DATASET ROWS:

* start *

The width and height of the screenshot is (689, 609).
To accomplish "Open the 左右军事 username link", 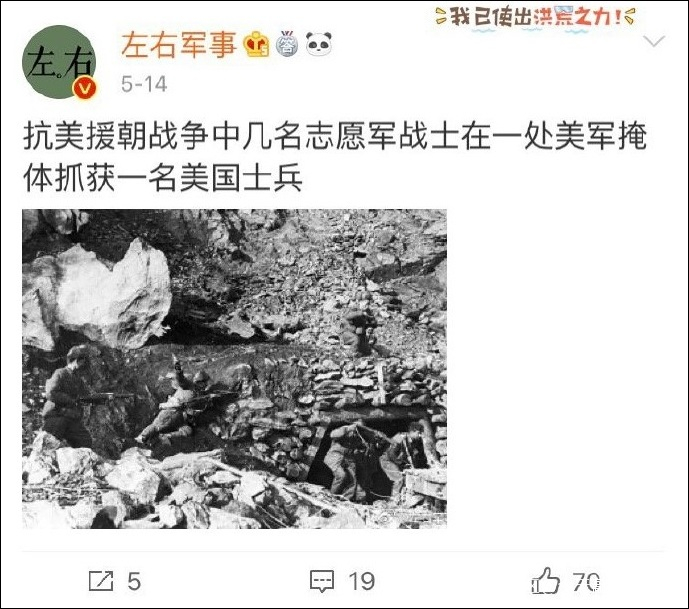I will [x=179, y=45].
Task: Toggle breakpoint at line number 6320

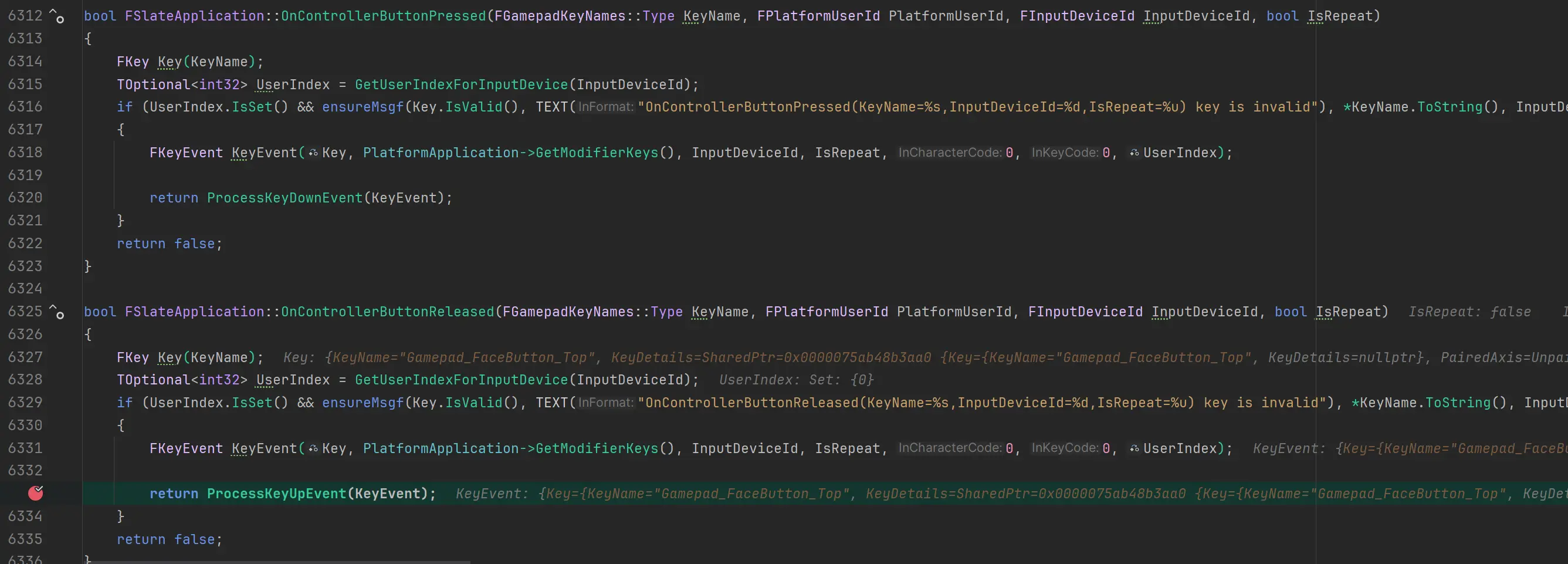Action: (25, 198)
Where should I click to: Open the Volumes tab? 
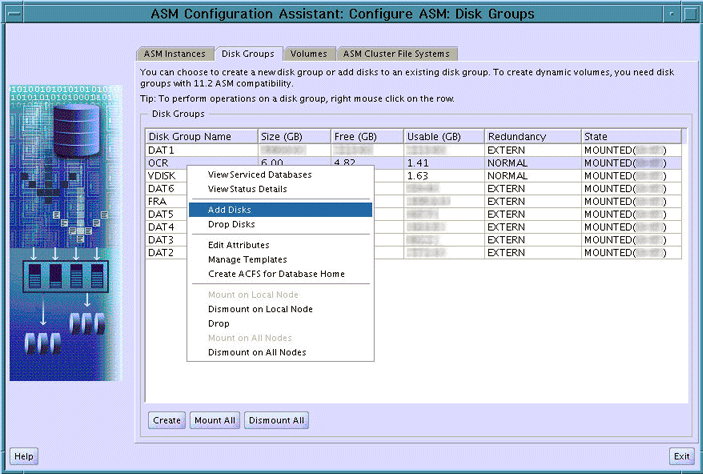308,53
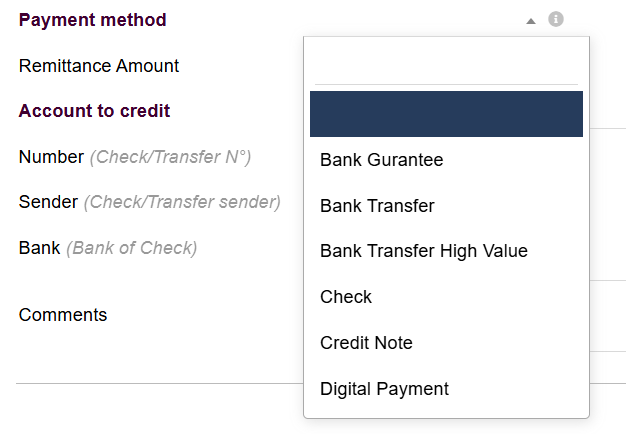Click the Account to credit heading
626x434 pixels.
(94, 111)
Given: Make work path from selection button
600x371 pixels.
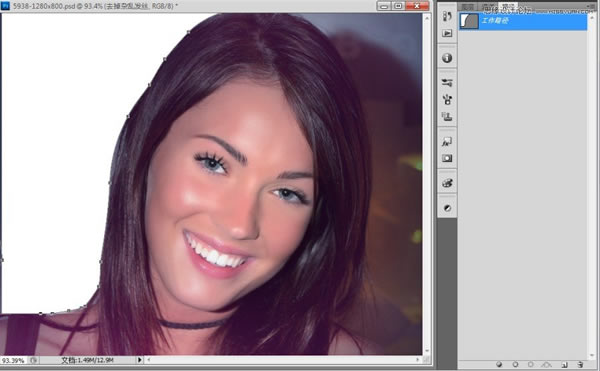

* end *

PROBLEM STATEMENT: Copy out everything from the line containing "Given: Make work path from selection button" down to the end of the items, word for word, and leave the pictures out.

TASK OUTPUT:
Given: Make work path from selection button
600x371 pixels.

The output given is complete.